Gangaputra Sapna S, Newcomb Craig W, Ying Gui-Shuang, Dreger Kurt A, Fitzgerald Tonetta, Artornsombudh Pichaporn, Kothari Srishti, Liesegang Teresa L, Rosenbaum James T, Sen H Nida, Suhler Eric B, Thorne Jennifer E, Bhatt Nirali P, Foster C Stephen, Jabs Douglas A, Levy-Clarke Grace A, Lowder Careen Y, Goldstein Debra A, Holland Gary N, Jaffe Glenn J, Davis Janet L, Acharya Nisha R, Latkany Paul A, Read Russell W, Garg Sunir J, Liederman Yannek I, Buchanich Jeanine M, Kempen John H
Vanderbilt Eye Institute, Vanderbilt University Medical Center, Nashville, Tennessee, USA.

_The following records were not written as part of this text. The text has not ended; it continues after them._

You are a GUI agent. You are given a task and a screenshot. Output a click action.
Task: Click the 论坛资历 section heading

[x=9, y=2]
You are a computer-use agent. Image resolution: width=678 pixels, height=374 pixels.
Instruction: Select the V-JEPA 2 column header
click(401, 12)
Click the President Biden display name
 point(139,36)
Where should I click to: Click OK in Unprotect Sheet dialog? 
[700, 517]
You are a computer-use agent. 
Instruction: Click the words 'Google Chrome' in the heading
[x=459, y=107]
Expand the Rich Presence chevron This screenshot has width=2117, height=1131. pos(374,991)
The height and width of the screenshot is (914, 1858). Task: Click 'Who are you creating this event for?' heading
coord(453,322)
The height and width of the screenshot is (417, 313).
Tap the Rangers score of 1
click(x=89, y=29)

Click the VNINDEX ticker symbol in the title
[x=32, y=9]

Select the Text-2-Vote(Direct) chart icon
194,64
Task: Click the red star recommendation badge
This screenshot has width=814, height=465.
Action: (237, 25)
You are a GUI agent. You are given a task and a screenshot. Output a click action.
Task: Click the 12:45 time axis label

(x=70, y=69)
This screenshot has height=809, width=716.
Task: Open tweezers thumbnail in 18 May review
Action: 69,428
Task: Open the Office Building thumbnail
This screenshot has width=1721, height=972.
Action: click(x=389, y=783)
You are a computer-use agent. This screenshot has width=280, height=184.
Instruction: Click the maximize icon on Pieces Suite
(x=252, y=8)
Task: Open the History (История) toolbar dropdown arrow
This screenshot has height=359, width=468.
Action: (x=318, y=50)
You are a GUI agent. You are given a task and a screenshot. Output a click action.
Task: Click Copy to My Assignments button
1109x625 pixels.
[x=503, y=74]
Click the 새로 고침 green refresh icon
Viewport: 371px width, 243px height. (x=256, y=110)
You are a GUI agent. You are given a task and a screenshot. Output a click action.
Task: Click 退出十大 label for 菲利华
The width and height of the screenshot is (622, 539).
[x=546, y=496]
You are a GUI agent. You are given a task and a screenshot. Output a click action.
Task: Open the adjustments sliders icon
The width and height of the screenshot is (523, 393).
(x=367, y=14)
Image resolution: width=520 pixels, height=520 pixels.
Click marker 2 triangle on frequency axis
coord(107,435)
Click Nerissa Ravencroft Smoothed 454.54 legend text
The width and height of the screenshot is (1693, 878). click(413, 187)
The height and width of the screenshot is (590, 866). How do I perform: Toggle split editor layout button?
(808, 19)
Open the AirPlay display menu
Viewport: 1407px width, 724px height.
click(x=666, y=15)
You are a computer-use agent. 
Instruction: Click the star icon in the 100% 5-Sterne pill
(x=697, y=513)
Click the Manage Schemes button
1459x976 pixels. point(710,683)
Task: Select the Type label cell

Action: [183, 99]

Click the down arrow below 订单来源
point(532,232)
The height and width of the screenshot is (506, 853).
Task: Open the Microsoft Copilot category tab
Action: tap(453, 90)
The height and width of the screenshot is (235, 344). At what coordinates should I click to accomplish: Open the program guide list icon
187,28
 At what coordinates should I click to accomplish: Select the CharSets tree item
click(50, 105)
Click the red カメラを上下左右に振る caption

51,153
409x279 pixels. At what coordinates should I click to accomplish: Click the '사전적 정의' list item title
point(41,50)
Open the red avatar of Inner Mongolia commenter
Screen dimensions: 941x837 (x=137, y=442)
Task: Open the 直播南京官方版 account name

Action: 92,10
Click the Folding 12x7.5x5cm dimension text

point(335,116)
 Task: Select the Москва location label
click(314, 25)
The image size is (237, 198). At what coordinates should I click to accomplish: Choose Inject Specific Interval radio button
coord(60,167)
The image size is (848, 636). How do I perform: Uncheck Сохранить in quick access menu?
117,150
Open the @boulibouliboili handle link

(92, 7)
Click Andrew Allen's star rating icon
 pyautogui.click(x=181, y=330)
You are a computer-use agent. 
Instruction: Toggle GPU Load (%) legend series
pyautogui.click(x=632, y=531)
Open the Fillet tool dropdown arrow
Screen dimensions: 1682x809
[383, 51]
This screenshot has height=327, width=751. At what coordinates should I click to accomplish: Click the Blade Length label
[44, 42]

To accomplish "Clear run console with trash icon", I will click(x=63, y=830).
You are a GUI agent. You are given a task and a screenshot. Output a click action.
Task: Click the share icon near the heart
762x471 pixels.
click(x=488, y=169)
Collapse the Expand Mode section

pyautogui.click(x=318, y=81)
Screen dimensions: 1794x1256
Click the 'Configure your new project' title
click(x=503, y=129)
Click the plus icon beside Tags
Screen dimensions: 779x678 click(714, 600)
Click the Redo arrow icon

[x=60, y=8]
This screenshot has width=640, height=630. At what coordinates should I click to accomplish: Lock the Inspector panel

Center for Clinical Epidemiology and Biostatistics, Department of Biostatistics and Epidemiology, The Perelman School of Medicine, The University of Pennsylvania, Philadelphia, Pennsylvania, USA.
Ocul Immunol Inflamm. 2025 Aug;33(6):948-956. doi: 10.1080/09273948.2025.2479802. Epub 2025 Apr 15.
To compare the corticosteroid sparing efficacy of frequently used antimetabolites to tumor necrosis factor (TNF) inhibitors in the management of noninfectious ocular inflammation.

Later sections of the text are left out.